WORK TASK
Would you copy, word for word, each line from the one with "The image size is (900, 472)." to the end of the listing below, skipping all pictures?
________
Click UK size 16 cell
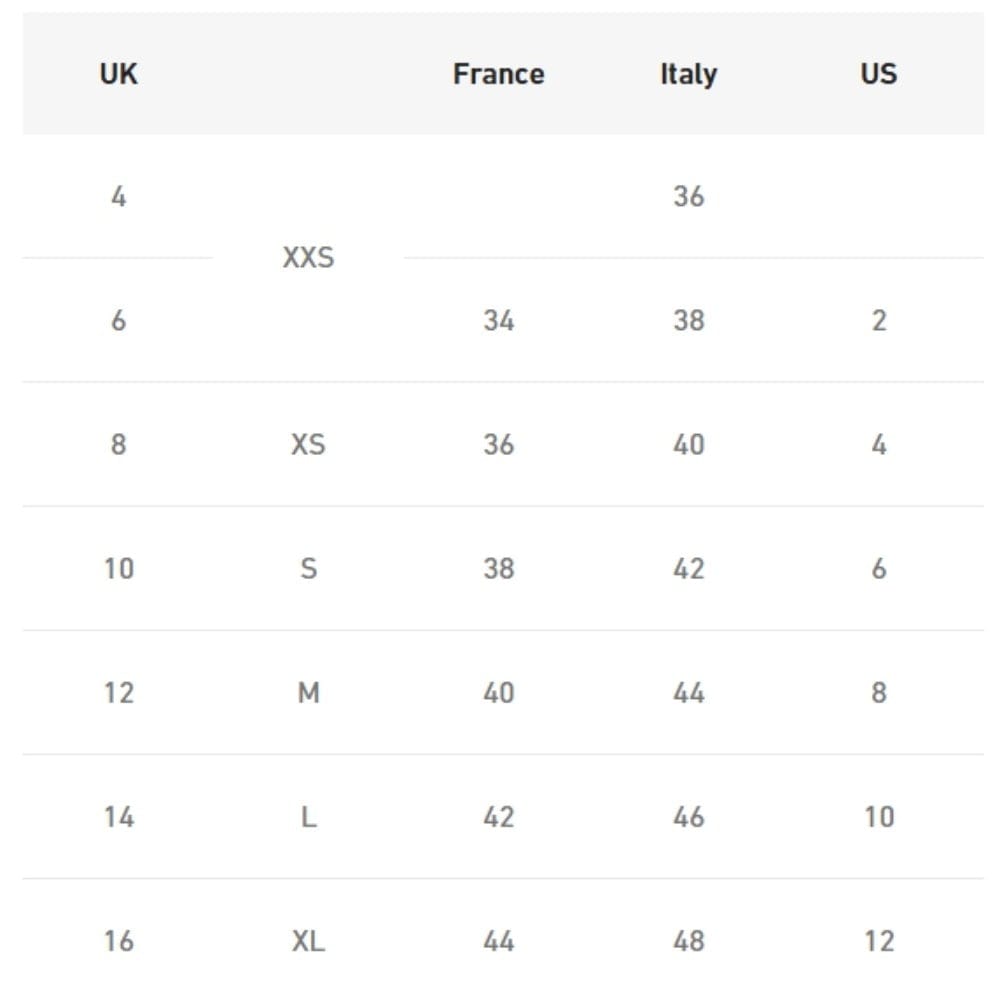The width and height of the screenshot is (1000, 1000). pos(118,941)
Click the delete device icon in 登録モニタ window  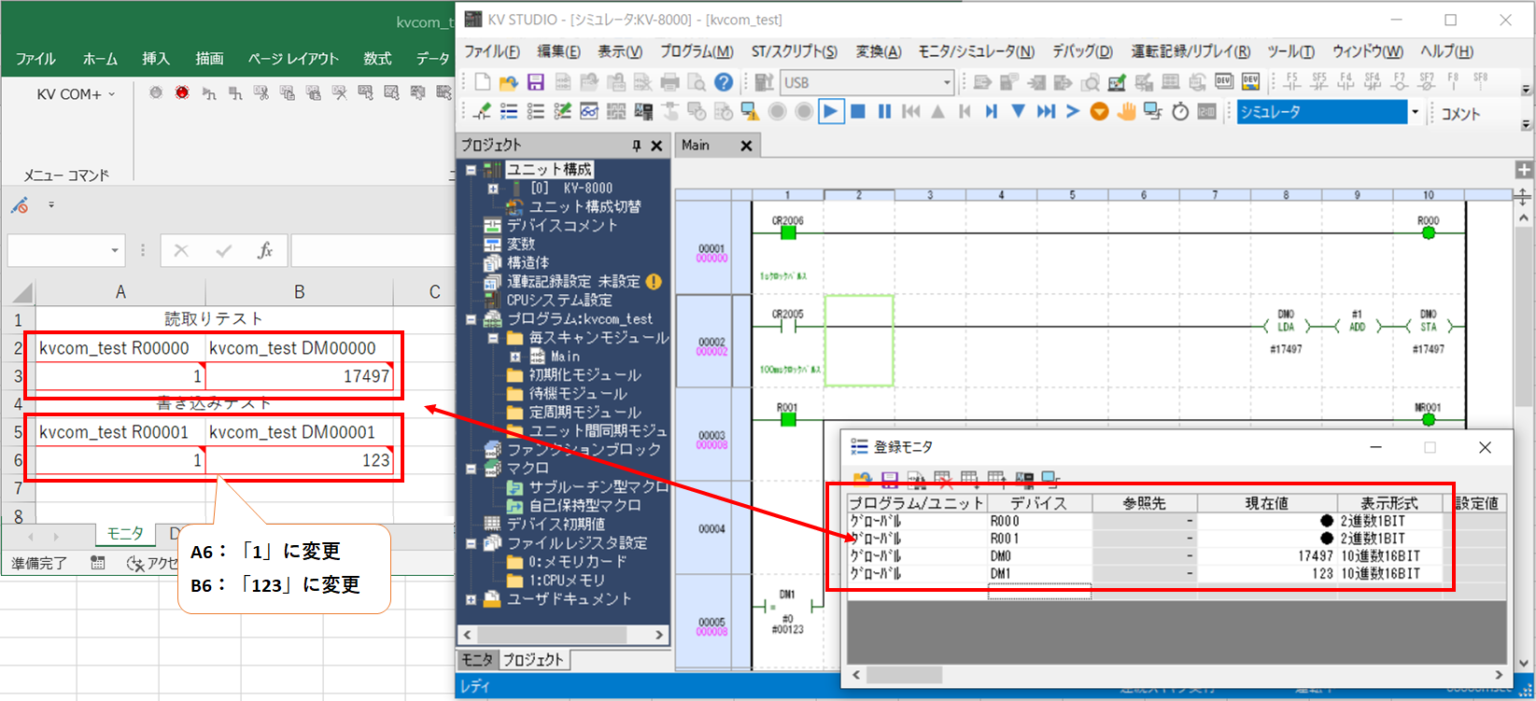944,479
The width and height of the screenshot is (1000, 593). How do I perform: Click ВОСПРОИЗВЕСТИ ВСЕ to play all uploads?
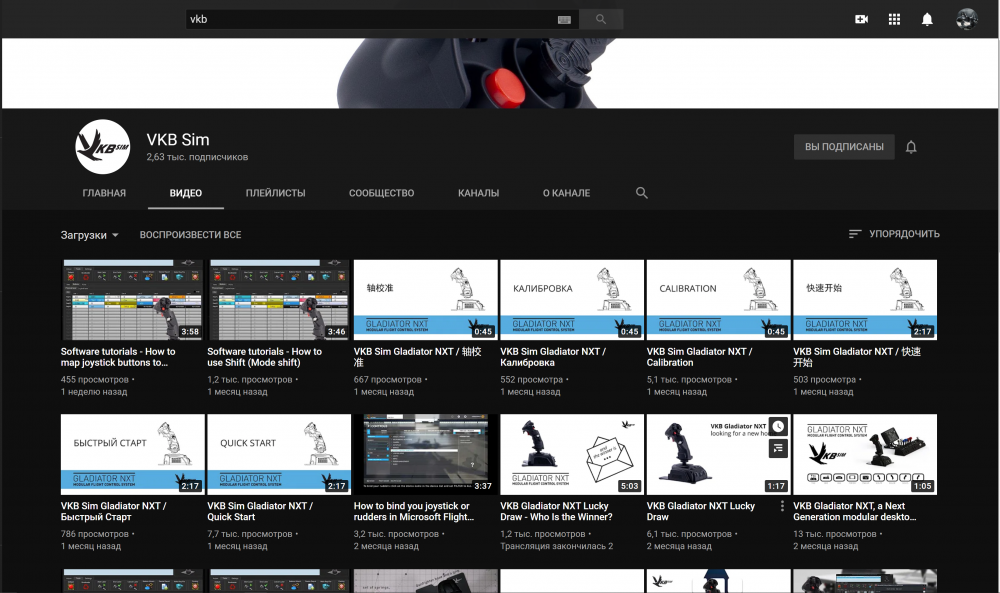click(x=192, y=234)
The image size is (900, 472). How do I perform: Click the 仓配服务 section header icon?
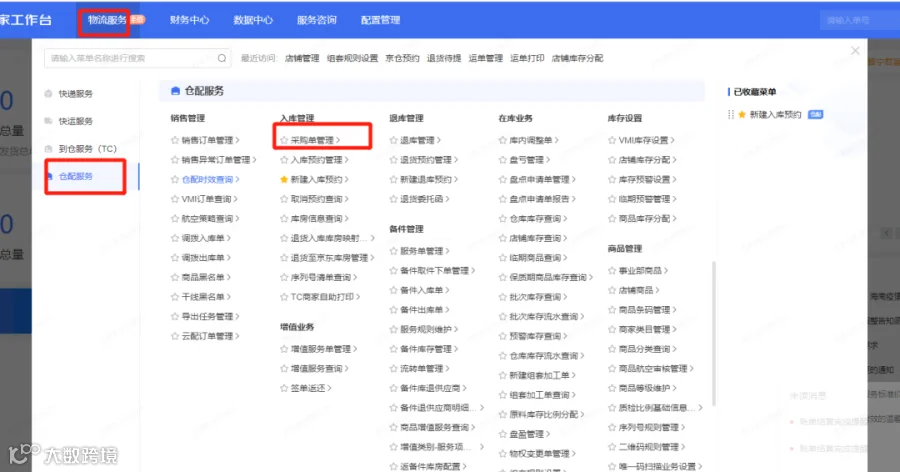[176, 91]
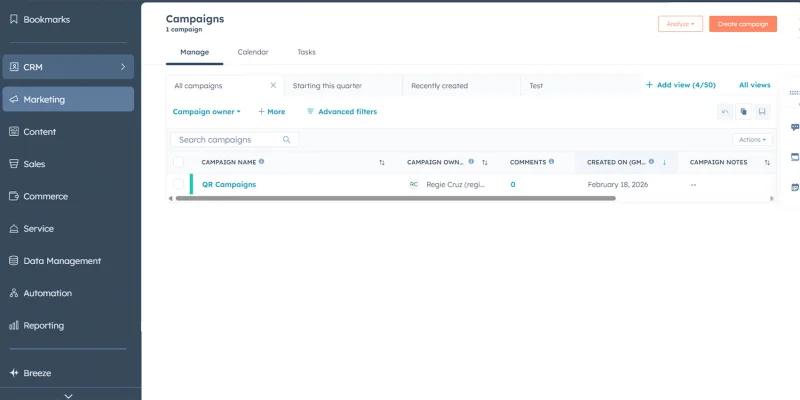The height and width of the screenshot is (400, 800).
Task: Close the All campaigns view tab
Action: 273,86
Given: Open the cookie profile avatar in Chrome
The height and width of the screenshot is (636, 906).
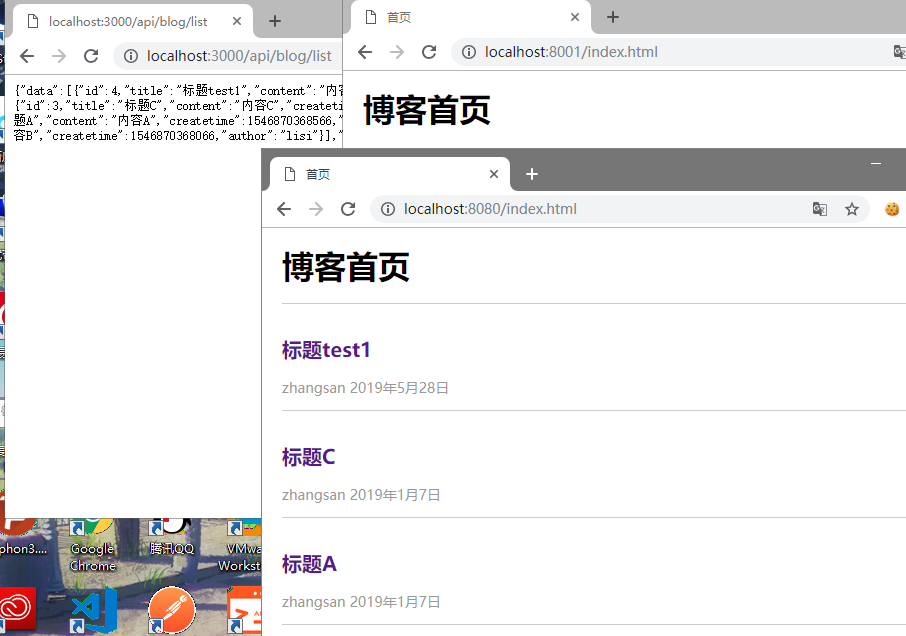Looking at the screenshot, I should (x=891, y=209).
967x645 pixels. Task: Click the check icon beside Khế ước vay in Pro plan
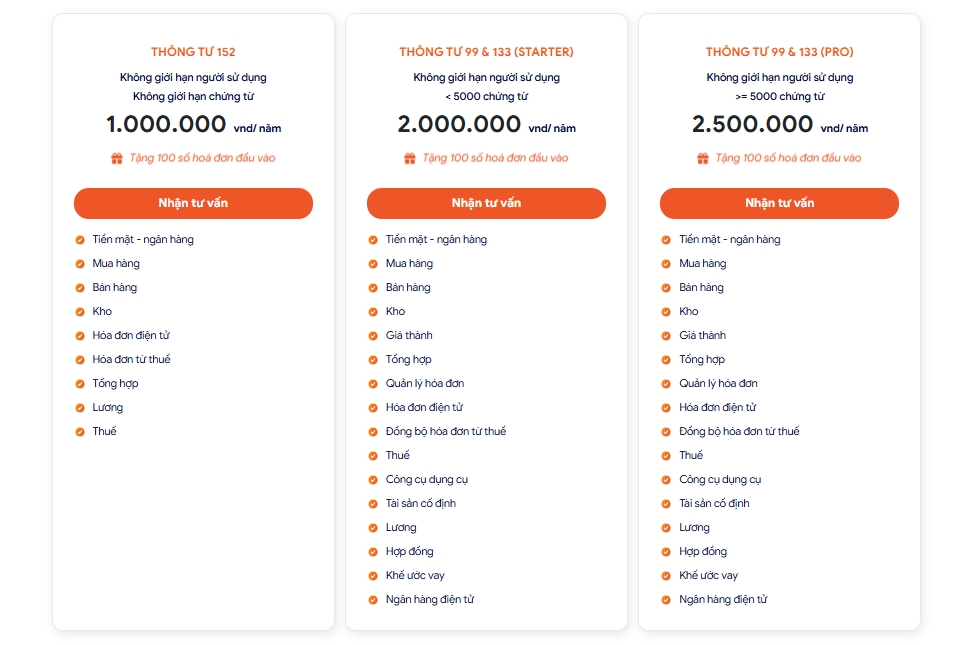pyautogui.click(x=665, y=576)
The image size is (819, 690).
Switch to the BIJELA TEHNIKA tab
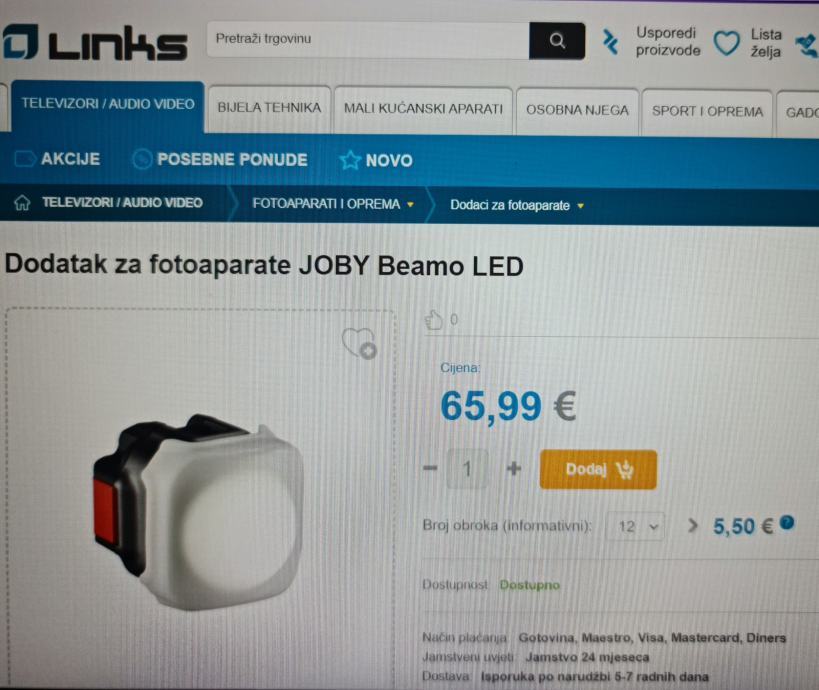click(269, 109)
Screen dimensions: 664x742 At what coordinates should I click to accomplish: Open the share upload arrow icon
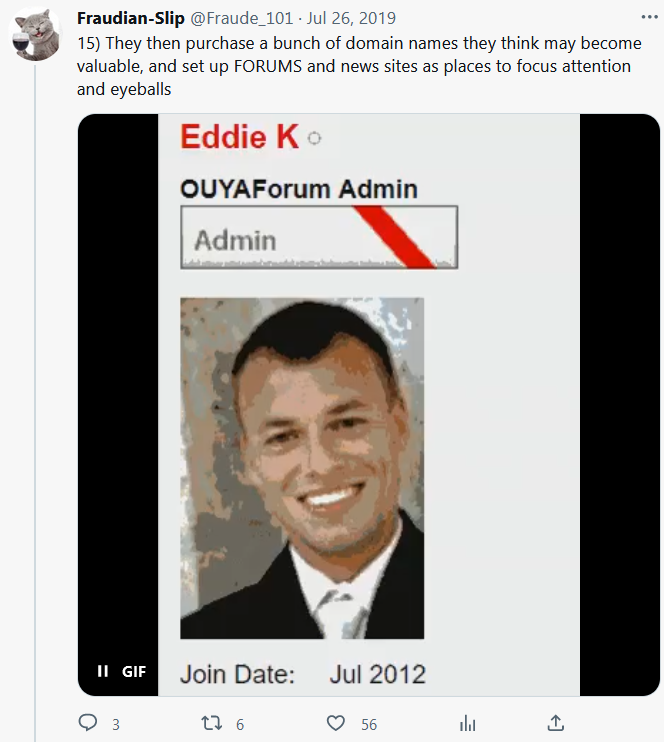(x=555, y=723)
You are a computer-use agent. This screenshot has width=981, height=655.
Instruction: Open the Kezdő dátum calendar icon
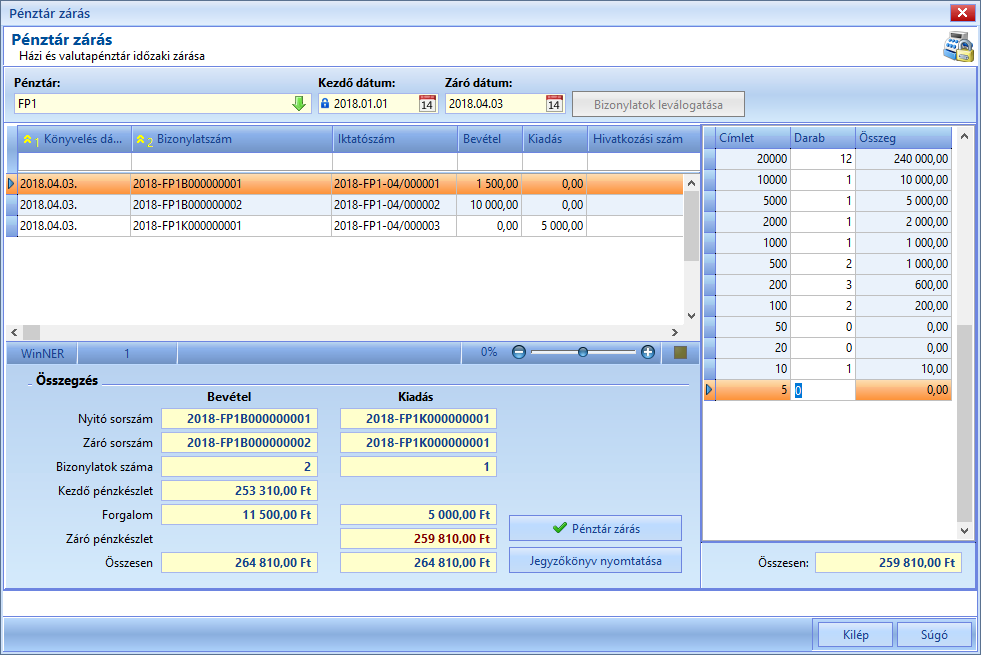pos(427,104)
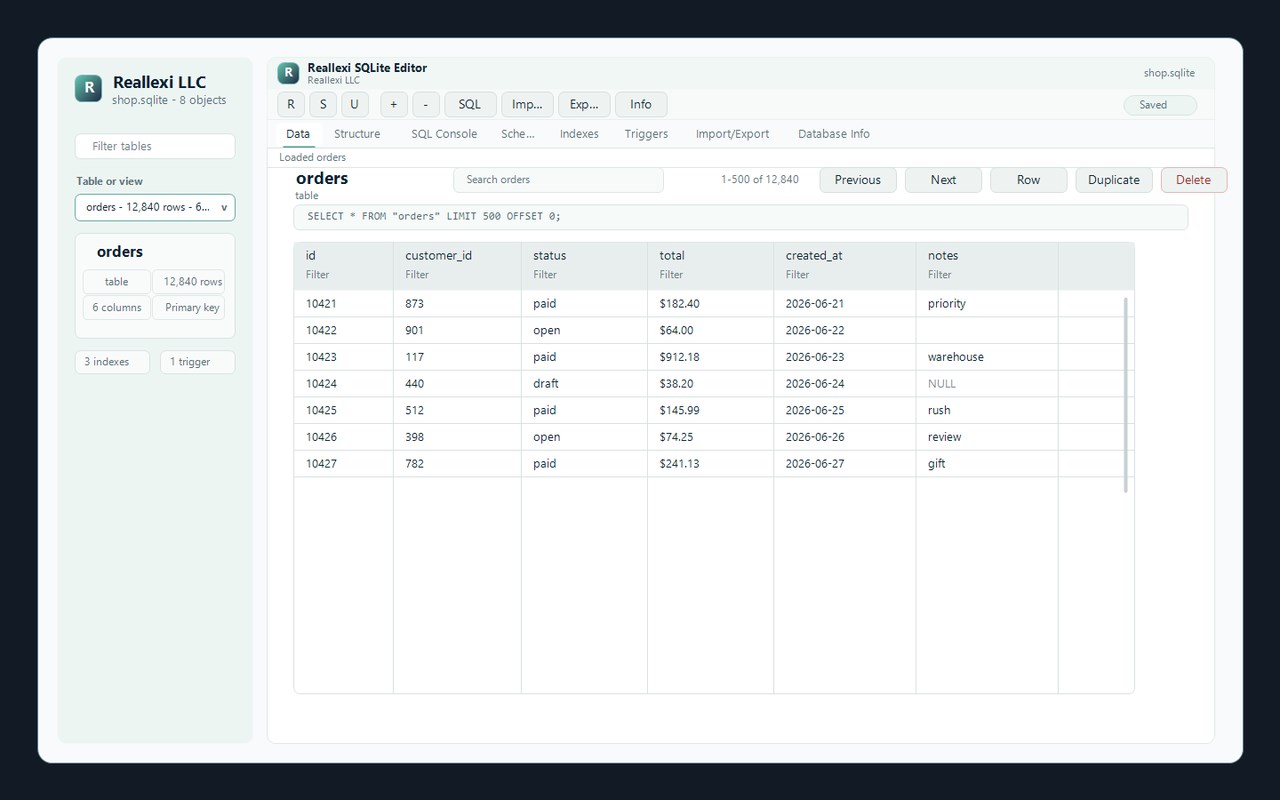Viewport: 1280px width, 800px height.
Task: Click the U toolbar button
Action: [355, 104]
________
PROBLEM SOLUTION
The image size is (900, 472). How do I perform: Click the 仓配服务 section header icon?
[176, 91]
The height and width of the screenshot is (400, 800).
Task: Close the All campaigns view tab
Action: 273,86
Given: Open the cookie profile avatar in Chrome
The height and width of the screenshot is (636, 906).
Looking at the screenshot, I should (x=891, y=209).
967x645 pixels. Task: Click the check icon beside Khế ước vay in Pro plan
pyautogui.click(x=665, y=576)
The image size is (819, 690).
Switch to the BIJELA TEHNIKA tab
click(269, 109)
Screen dimensions: 664x742 At what coordinates should I click to accomplish: Open the share upload arrow icon
(x=555, y=723)
You are a computer-use agent. This screenshot has width=981, height=655.
Instruction: Open the Kezdő dátum calendar icon
pos(427,104)
Viewport: 1280px width, 800px height.
Task: Click the U toolbar button
Action: [355, 104]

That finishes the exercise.